Patricia F. Vadasy and Elizabeth A. Sanders from the Washington Research
Institute and Julia A. Peyton from the University of Washington studied the
effects of phonics instruction with or without oral reading practice provided by
paraprofessionals.
Since supplementary tutoring is costly for schools to provide, tutoring
activities must be carefully selected for easy and reliable use by
paraprofessionals, and for evidence of treatment effectiveness.
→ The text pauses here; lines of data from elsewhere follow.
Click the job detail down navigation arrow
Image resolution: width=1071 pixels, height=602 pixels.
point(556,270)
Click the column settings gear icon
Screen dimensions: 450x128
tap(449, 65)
In this study, all tutors used Sound Partners as the core phonics-based
program. It is a one-toone supplementary intervention for use by
paraprofessional tutors with low-skilled first graders. Instruction includes
letter-sound correspondence, decoding and spelling instruction, and reading
practice in decodable texts. Tutors met with students for a half hour four days
a week from October through May.
Word study vs. reading
Dividing the students into two groups, these researchers compared 30 minutes
of daily word study to 15 minutes of word study combined with 15 minutes of
reading. They sought to determine the effects of phonics-based supplemental
reading interventions and, in addition, what adding oral reading practice
contributes to the effects of word study.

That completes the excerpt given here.